WHAT THE TASK ASKS:
Return all the lines below exactly. Any picture among them is omitted.
*** Opening of EXTRACTED ENTRIES ***
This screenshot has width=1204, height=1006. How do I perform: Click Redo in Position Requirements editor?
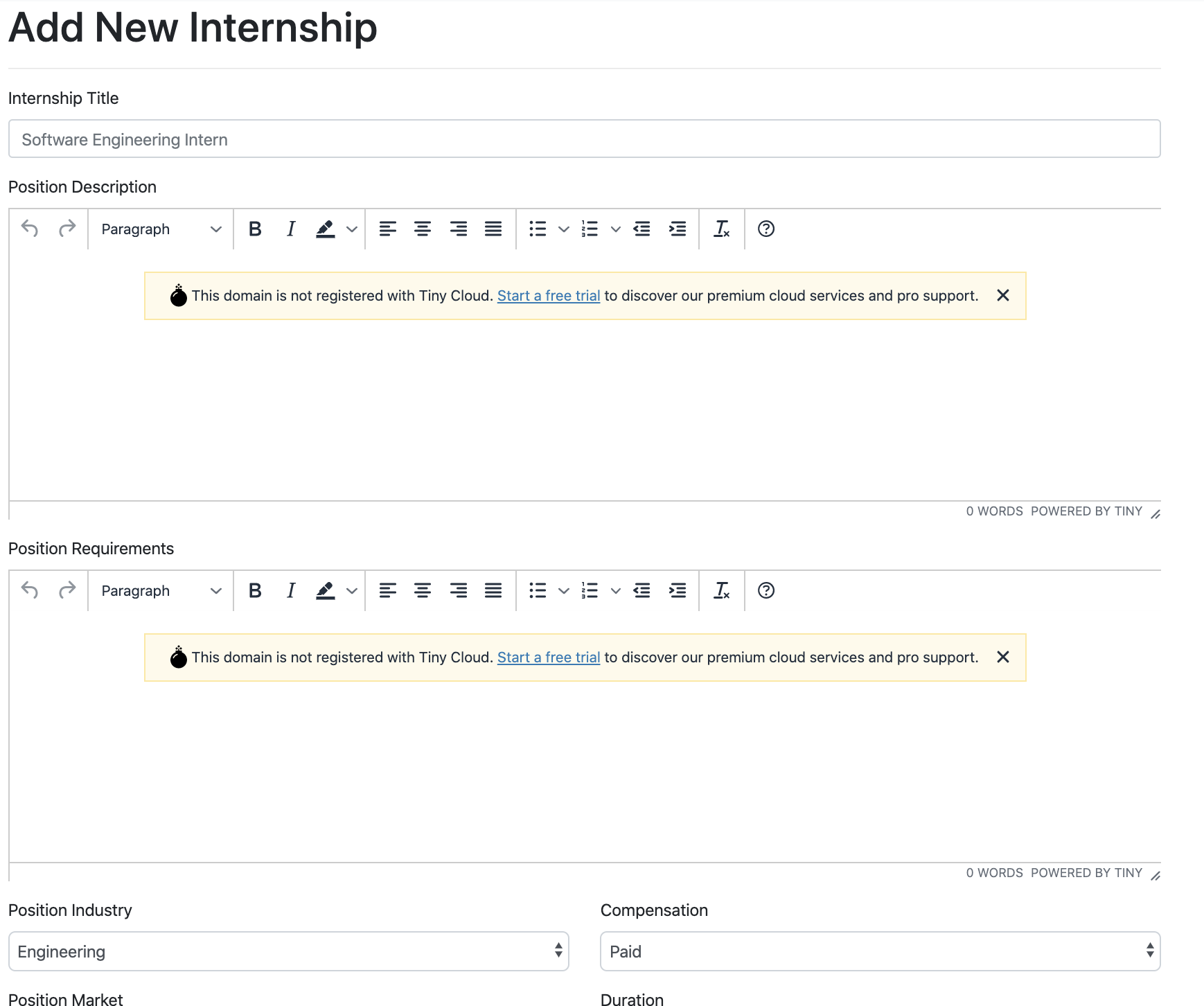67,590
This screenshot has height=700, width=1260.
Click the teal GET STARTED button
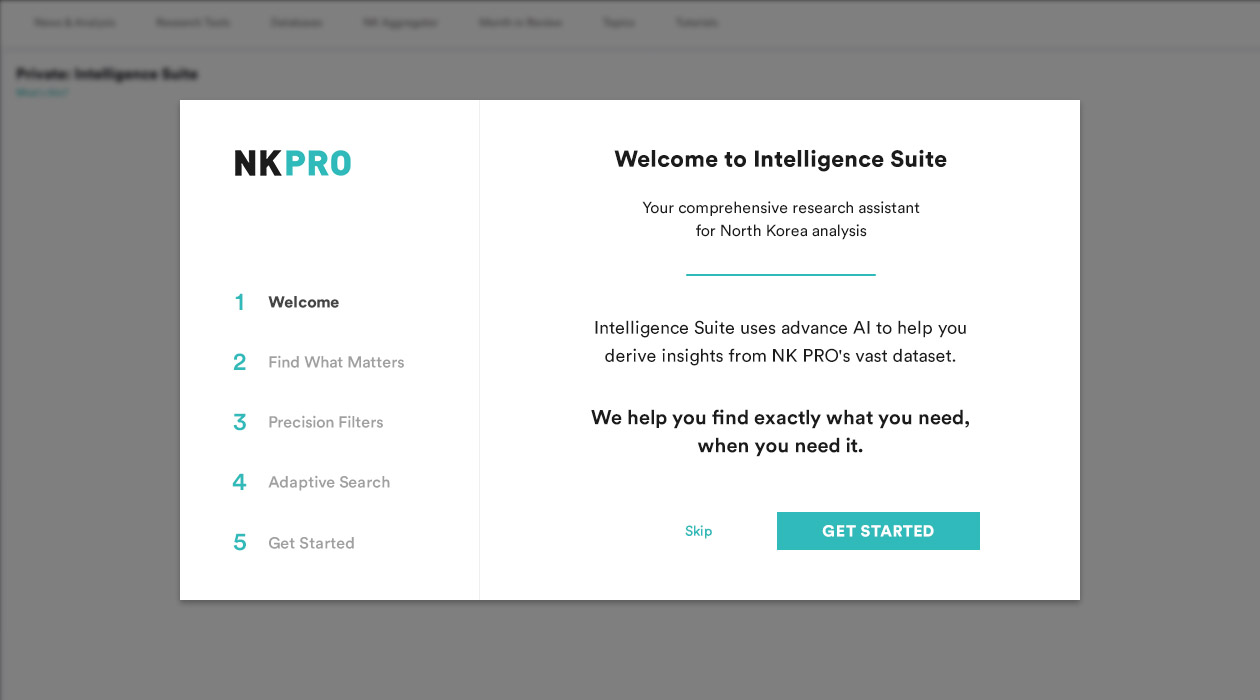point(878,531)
*** Close of EXTRACTED ENTRIES ***
TASK SOLUTION:
This screenshot has width=1204, height=1006. How do I perform: Click Redo in Position Requirements editor?
67,590
This screenshot has height=700, width=1260.
Click the teal GET STARTED button
point(878,531)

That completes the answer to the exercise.